Per me è come Natale, è il posto più bello dove essere per una persona che ama lo sport. Puoi ascoltare tutte le storie di questi grandi campioni che non hanno niente a che vedere con te, magari sono multimilionari, ma quello che passano ogni giorno è la stessa cosa che vivi tu. È una festa per gli americani, è tipo Sanremo. Quando si è svolto a Los Angeles, la prima che ho visto è stata Jennifer Lopez e poi accanto c'erano Orlando Bloom e Katy Perry, Martha Stewart, poi Kanye e Drake. Oltre a questo, mi emoziona perché sono una delle prime italiane che ha lavorato per la NFL Films [la società di produzione cinematografica e televisiva della NFL, nda] e che lavora con la NFL. Nel 2016 sono andata al forum della NFL per le donne, il primo nella storia, c’era Samantha Rapoport, la vicepresidente del Football Development. Mi disse: «tu puoi lavorare nel football». Io ero lì perché stavo giocando un torneo ad Orlando e ho creduto alle sue parole e mi sono trovata un lavoro in NFL. Il Super Bowl mi ricorda che ho fatto della mia passione il lavoro, che posso andarmi a prendere qualsiasi cosa e mi sono andata a prendere il lavoro dei miei sogni perché amo questo sport più di qualsiasi altra cosa al mondo.

C’è un aneddoto che ti ricordi particolarmente?

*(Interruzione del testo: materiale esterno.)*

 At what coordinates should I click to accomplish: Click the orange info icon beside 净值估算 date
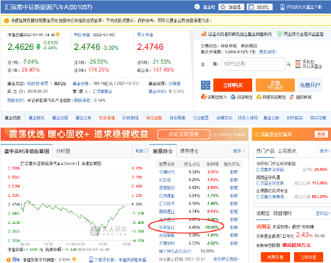coord(57,34)
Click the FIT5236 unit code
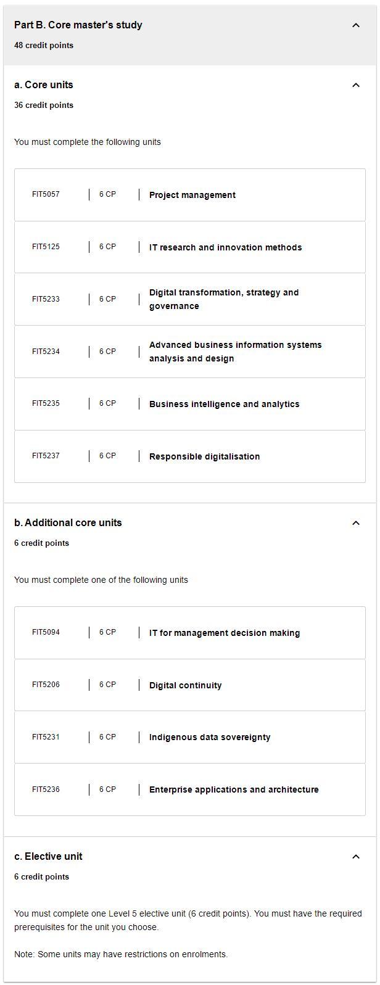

Ricordo bene il primo anno che sono andata. C’è una regola per cui gli stagisti [allora lavorava per NFL Films, nda] non vanno al Super Bowl. Tre cameramen avevano chiesto di me: ero la runner più veloce, mi mettevo gli scarpini da football e portavo le lenti da una parte all'altra o i treppiedi da una parte all'altra del campo, correndo. Mi hanno portata e sono riuscita a vedere la mia squadra del cuore, gli Eagles, vincere il loro primo Super Bowl della storia, nel 2018 in Minnesota, a Minneapolis. Poi ricordo quando a Los Angeles dopo lo show di Dr. Dre, di Eminem e Snoop Dogg, ero nel tunnel dello stadio e Dr. Dre mi vede correre come una pazza e mi dice: «Ehy, you wanna ride?». E sono salita sul suo kart e mi ha dato un passaggio all'ascensore, ho ancora i video.

Pensi mai di ritornare in America a lavorare per la NFL?

In realtà il mio apporto alla NFL è più importante in Europa che in America perché lì va tutto bene. In Europa stanno cercando di aumentare la propria audience perché vogliono diventare uno sport affermato nel mondo. Non escludo che presto possa avere un ruolo più istituzionale con la NFL in Europa nel prossimo anno. Il mio sogno più grande è organizzare la prima partita in Italia, cosa che succederà, lo dico da sempre e lo farò.

Ti piacerebbe allenare?

Mi piacerebbe tantissimo, non sono pronta quest’anno e forse lo sarò tra un paio, ma mi piace lavorare con i ragazzi, con le ragazze e trasmettere la mia passione sul campo. Ho tanti sogni del cassetto, speriamo di realizzare i più belli.

C’è una figura che ti ha ispirato in questi anni?

Sicuramente Sam Rappaport, di cui parlavo prima, che ha influito tantissimo sulla mia vita, perché mi ha fatto vedere che qualcosa era possibile quando per me era una follia. Non è solo la vicepresidente del football development, ma è stata la persona che ha portato le coach donne nell'NFL. Poi mia nonna Vinicia, quando le raccontavo di mio papà, mi diceva: «Bambina se ci sono delle persone, delle cose che ami, dovrai sempre lottare». Mi ha ispirato ad andare avanti nonostante le difficoltà, a credere nella mia visione quando nessuno la vedeva. È scomparsa quando aveva 82 anni, il mio numero 82 è per lei, perché ogni volta che faccio quello che amo, la penso, le dedico ogni partita, mi ha insegnato a lottare senza lamentarmi.

E tu che consigli daresti a una ragazza che si avvicina allo sport e al football?

Direi, in primo luogo, di fare qualcosa che si ama e che appassiona, non deve essere per forza uno sport o il football. L'importante è guardarsi intorno e capire che ci sono persone pronte ad aiutarti, a credere nel tuo sogno quando per te è più difficile e sono pronte ad essere le tue sorelle. Il tuo coach può essere tuo padre quando la tua famiglia non ti supporta. Tanti mi chiedono cosa si possa dire alle famiglie per essere più “supportive”: direi a tutti i genitori di esserlo, ma quando non accade l'importante è crearsi una struttura di supporto nel proprio mondo, trovare qualcuno che crede in te.